Young writers are, after all, the stars of today’s publishing industry. New publishing houses are springing up all over the place, their numbers tripling from the 1990s, encouraging writers of all backgrounds to start writing their best sellers and feeding a highly competitive market where new authors gain fame one reprint after another. No less than 15,000 books are published each year in Indonesia now, compared to a fifth of that back in 1999.
Libraries and bookstores have also resumed their role as a source of information for booklovers, often showing their commitment to preserving and developing the Indonesian literary landscape by inviting well-known authors for meet-and-greets with the public.
Dewi “Dee” Lestari, a singer, songwriter and celebrity figure who found fame on the literary scene after the publication of her much-praised Supernova trilogy, is a lot less inclined to be lumped in the same group as sastra wangi writers. In an interview with The Jakarta Post several years ago, she said the only similarity she shared with the other women writers from that particular generation was the fact that “we’re all young female writers producing work at the same time. But we choose different themes.”
In Ayu’s opinion, literature, much like fashion, ebbs and flows according to trends. If Saman had rebelled against the New Order regime by making the call to liberate women from the claws of their male counterparts, today’s trend has long since forgotten the struggle for which Ayu is best known.
“With the success of Laskar Pelangi and Ayat-Ayat Cinta, the trend has clearly moved on from sastra wangi and teen literature to education and religion,” she says. “Perhaps people are looking for some sense of order after all that enervating rebellion.”
That doesn’t mean, though, that they’ve lost the point made earlier by the success of Saman, Mereka Bilang Saya Monyet!, Jendela-Jendela, Supernova and several other notable works.
“It’s been 10 years since Saman came out,” Ayu says, “And people still ask me how I managed to be so bold in breaking boundaries.
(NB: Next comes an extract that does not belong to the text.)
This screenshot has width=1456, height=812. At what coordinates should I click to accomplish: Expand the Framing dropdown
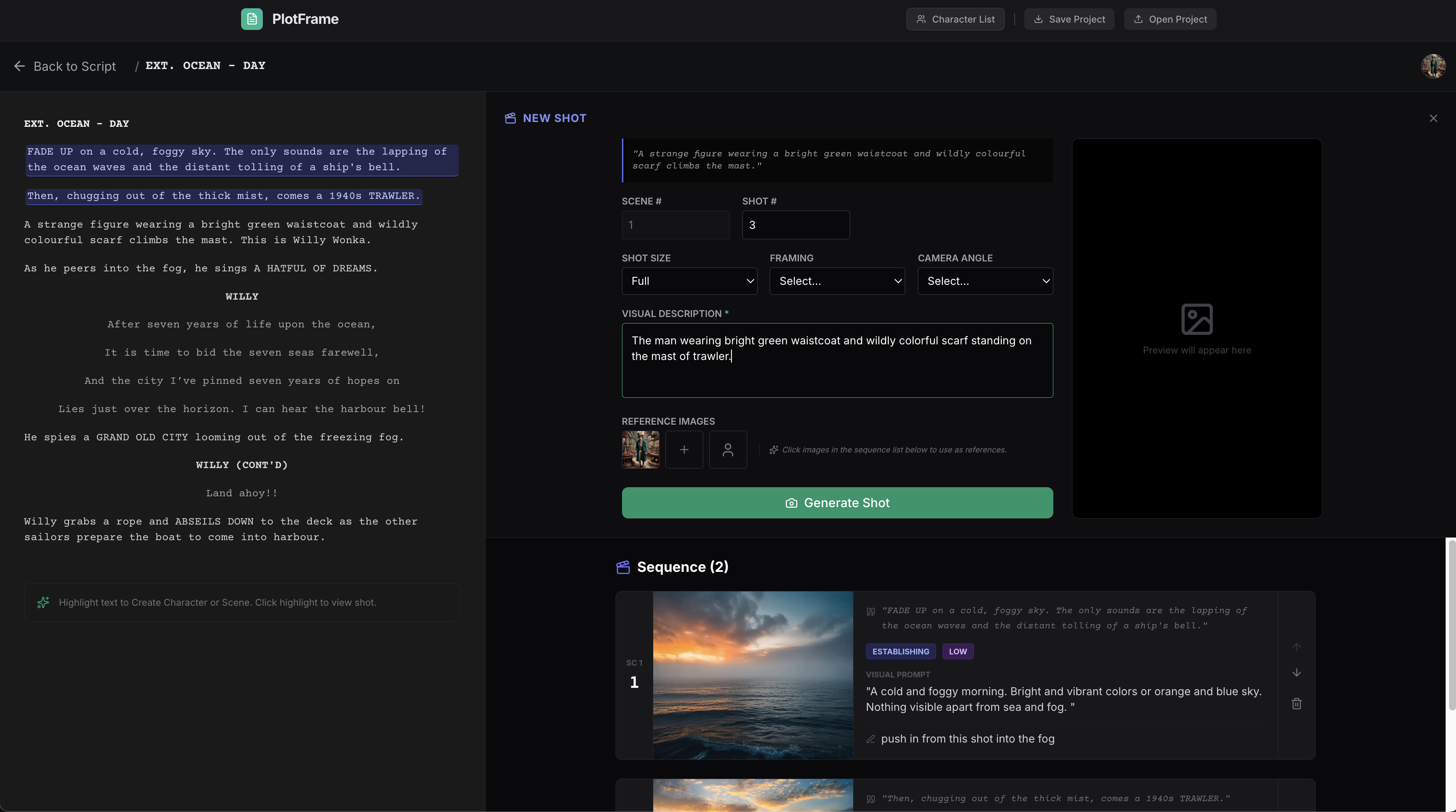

The truth is I didn’t know there was a boundary. People saw the glass ceiling and I didn’t. I never intended to break anything – I simply wrote from the heart about something that resonated well with me.”
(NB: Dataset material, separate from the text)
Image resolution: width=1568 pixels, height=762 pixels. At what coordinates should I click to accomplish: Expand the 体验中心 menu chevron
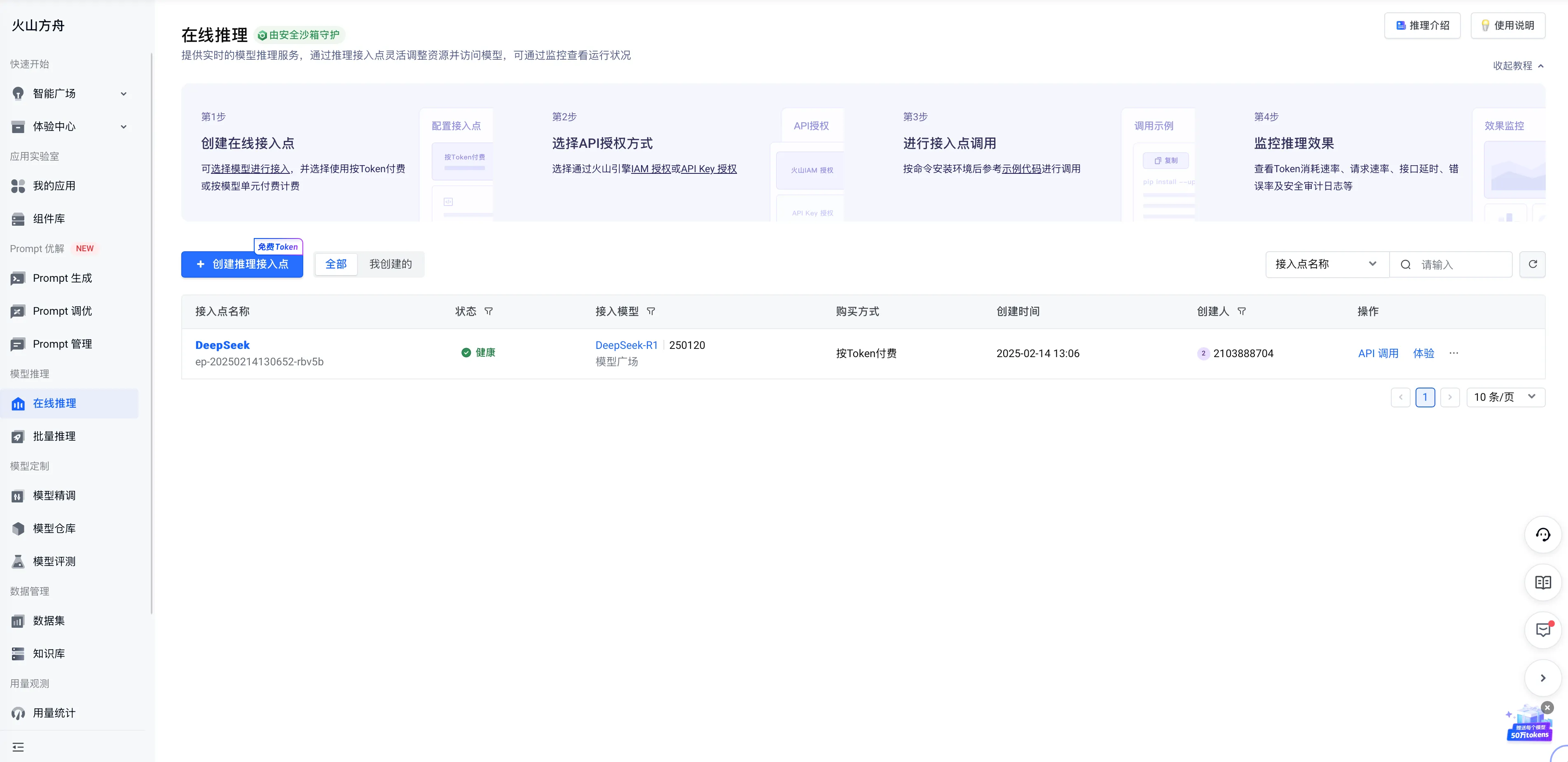pyautogui.click(x=124, y=126)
Ayu believes change is indeed taking place. She says the emergence of confident women writers has inevitably affected the position of men in society. Penned by metropolitan women about – to borrow a phase – fun, fearless, female characters who are into sex and more in their cities, many of the works turn the traditional gender tables by positioning men as sex objects whose physical attributes are constantly debated, evaluated and cut down to size.
Some could argue that it’s merely perpetuating objectification, that two wrongs don’t make a right and ultimately the boys always triumph anyway in the grand scheme of things. Still, it’s stirred something up in male-dominated Indonesian society.
“The impact goes beyond the page,” Ayu says. “The most obvious example is in porn movies – men are now just as vulnerable as women when it comes to being exposed as sexual objects. The public no longer wants only young, sexy women in these films; they want young, sexy men too.”
Asked whether she and the other writers lumped in the sastra wangi generation ever get together to discuss the direction in which Indonesian literature should be steered, Ayu smiles coyly.
“I read their work and they read mine. But we don’t hang out or form an exclusive gang,” she says. “It doesn’t work that way.”
From where she sits, the next decade of Indonesian literature looks very promising. Perhaps she can take some credit for helping write some of the changes.